» **DATA SECTION**
==================================================

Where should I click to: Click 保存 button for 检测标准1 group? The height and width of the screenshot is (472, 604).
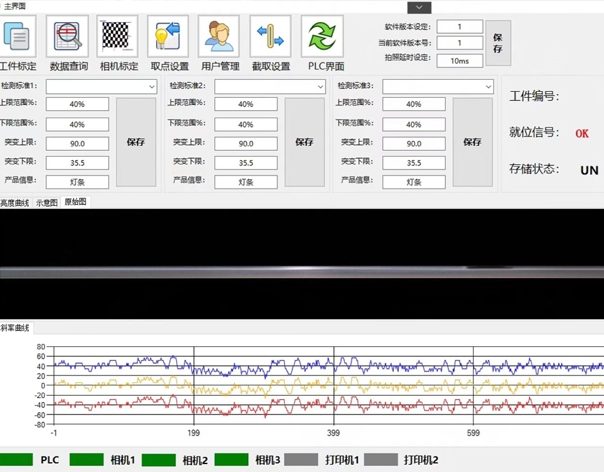[136, 142]
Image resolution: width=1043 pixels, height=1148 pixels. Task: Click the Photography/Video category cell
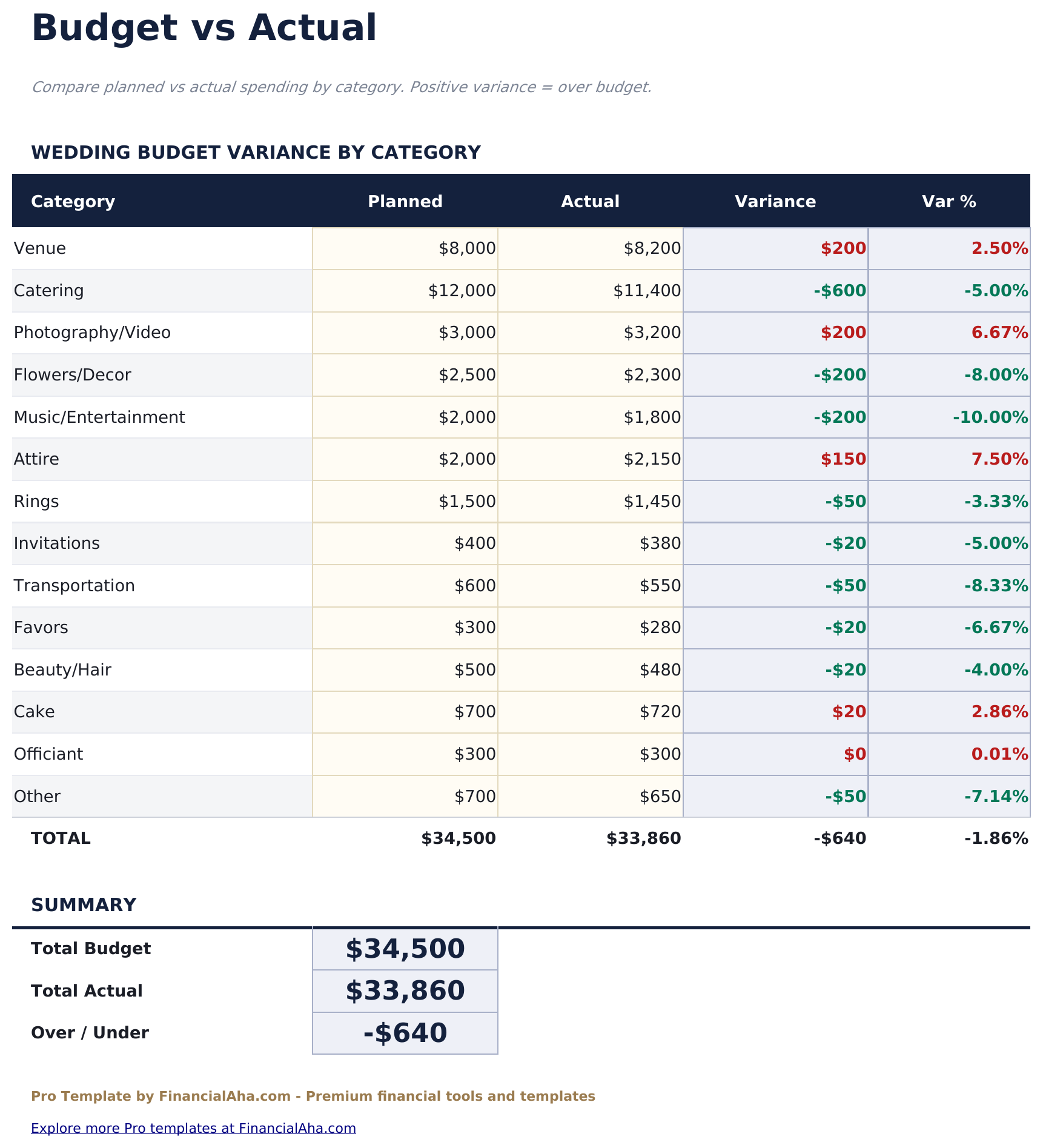162,333
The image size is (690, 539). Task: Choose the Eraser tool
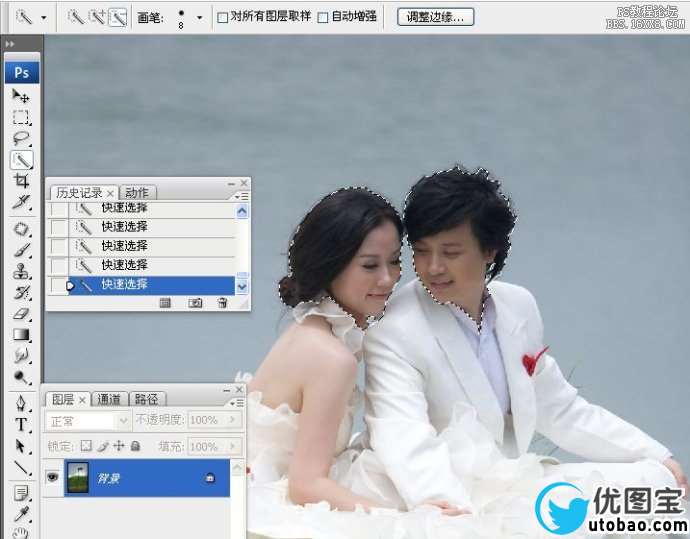click(x=21, y=314)
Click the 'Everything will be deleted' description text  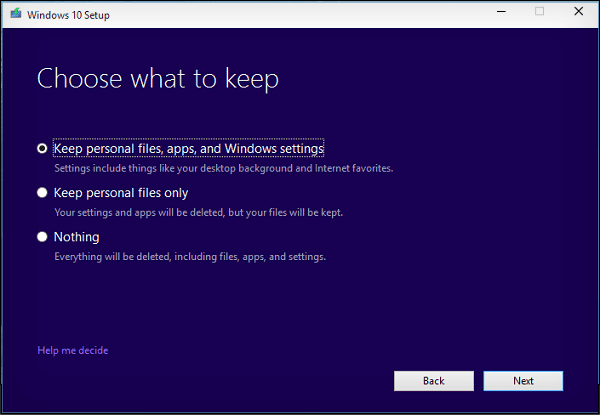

==================================================

» **WORK REQUEST**
Pictures are to be left out; repeat all the remaining data exactly.

» **ANSWER SECTION**
Where should I click to: Click 保存 button for 检测标准1 group? The height and width of the screenshot is (472, 604).
[136, 142]
Image resolution: width=1043 pixels, height=1148 pixels. Task: Click the Photography/Video category cell
162,333
The image size is (690, 539). Task: Choose the Eraser tool
click(x=21, y=314)
Click the 'Everything will be deleted' description text  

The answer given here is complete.